Directions for this task >>
Render the entries, starting at the line that contains "This screenshot has height=768, width=1366." and ending at the end of the entries, as a JSON list of strings with one string per line. Skip blank lines and leave the pictures out.
-- Start Provided data --
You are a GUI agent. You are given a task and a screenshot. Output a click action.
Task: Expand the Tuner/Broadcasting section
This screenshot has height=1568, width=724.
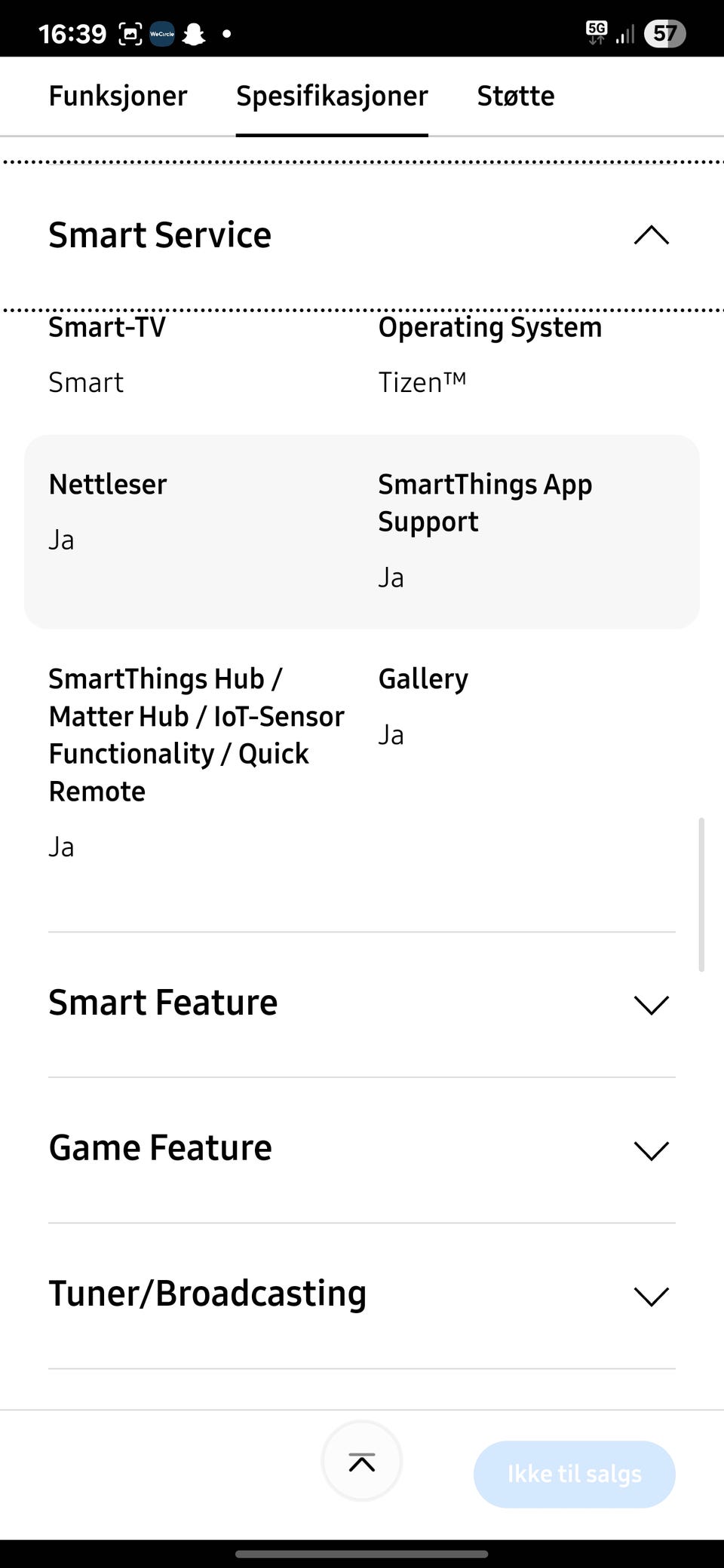[652, 1296]
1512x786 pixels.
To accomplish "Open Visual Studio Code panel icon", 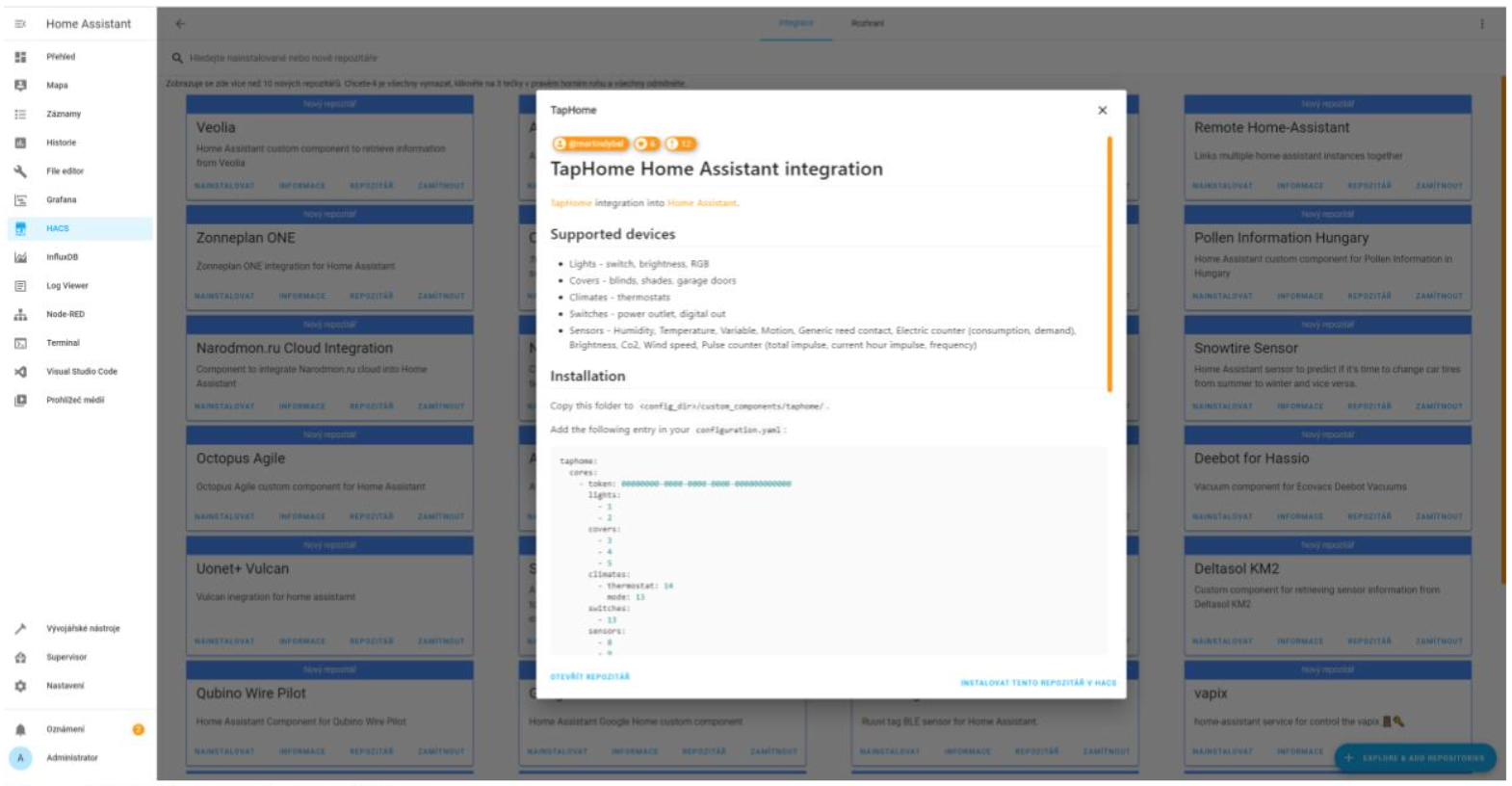I will point(20,372).
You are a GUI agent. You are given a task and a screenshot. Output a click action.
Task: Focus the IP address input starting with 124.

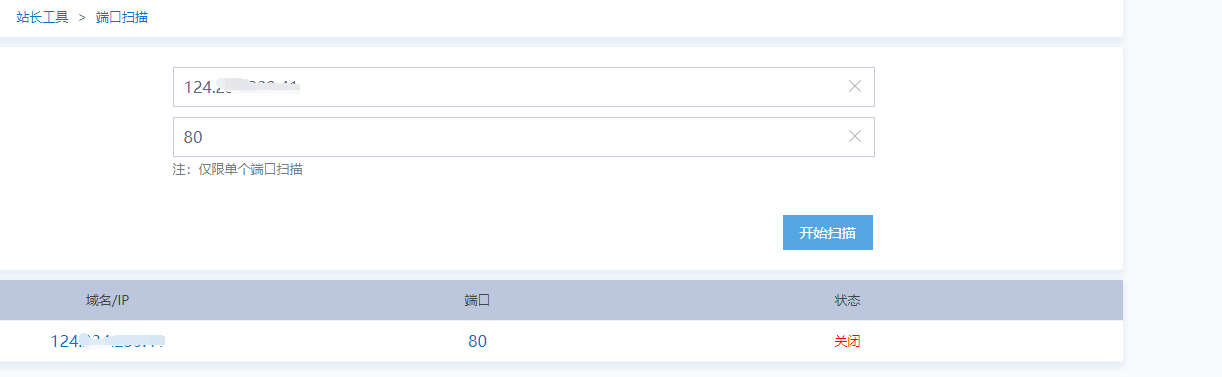(524, 87)
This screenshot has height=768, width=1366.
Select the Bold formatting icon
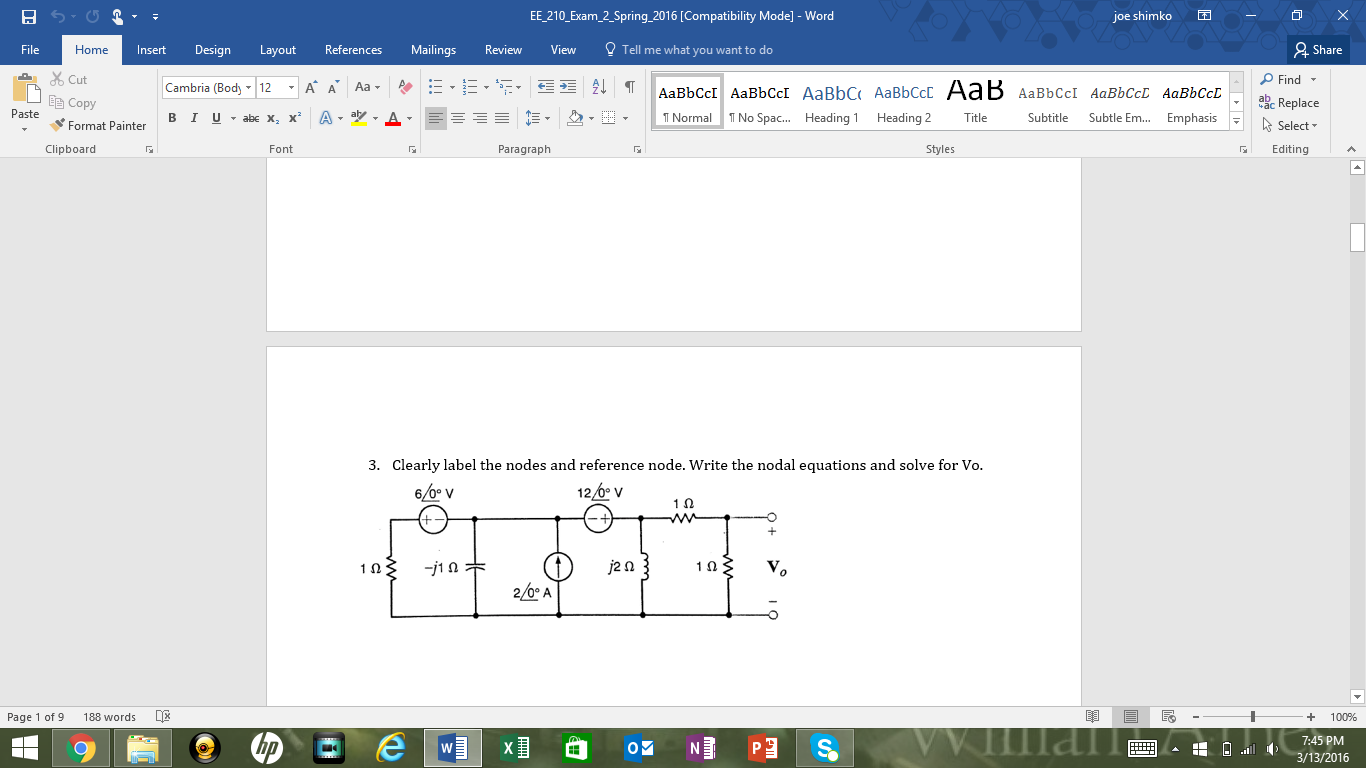tap(172, 118)
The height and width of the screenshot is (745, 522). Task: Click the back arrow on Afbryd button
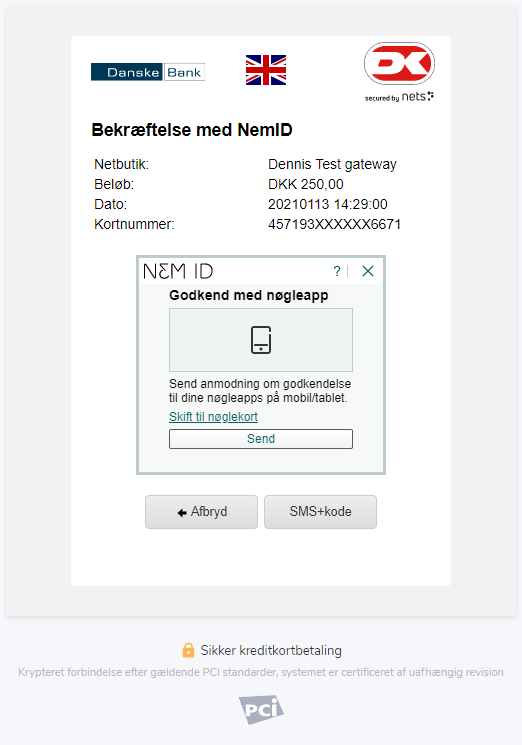pyautogui.click(x=182, y=513)
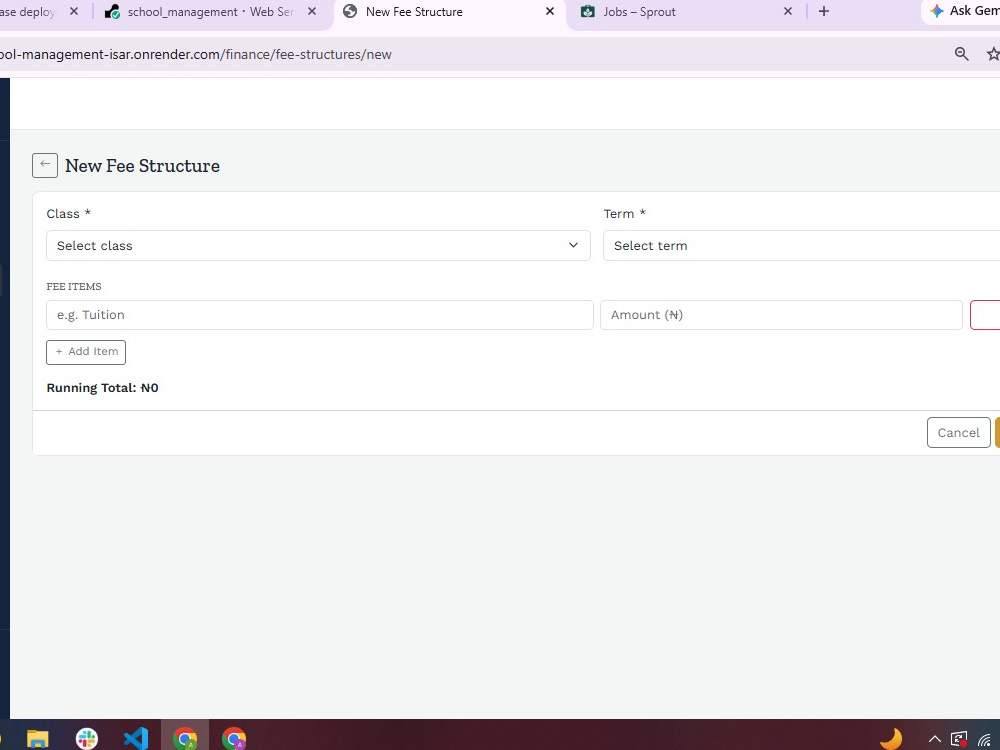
-- End Provided data --
Problem solution >>
[
  "This screenshot has height=768, width=1366.",
  "Select the Bold formatting icon",
  "tap(172, 118)",
  "The height and width of the screenshot is (745, 522). Task: Click the back arrow on Afbryd button",
  "pyautogui.click(x=182, y=513)"
]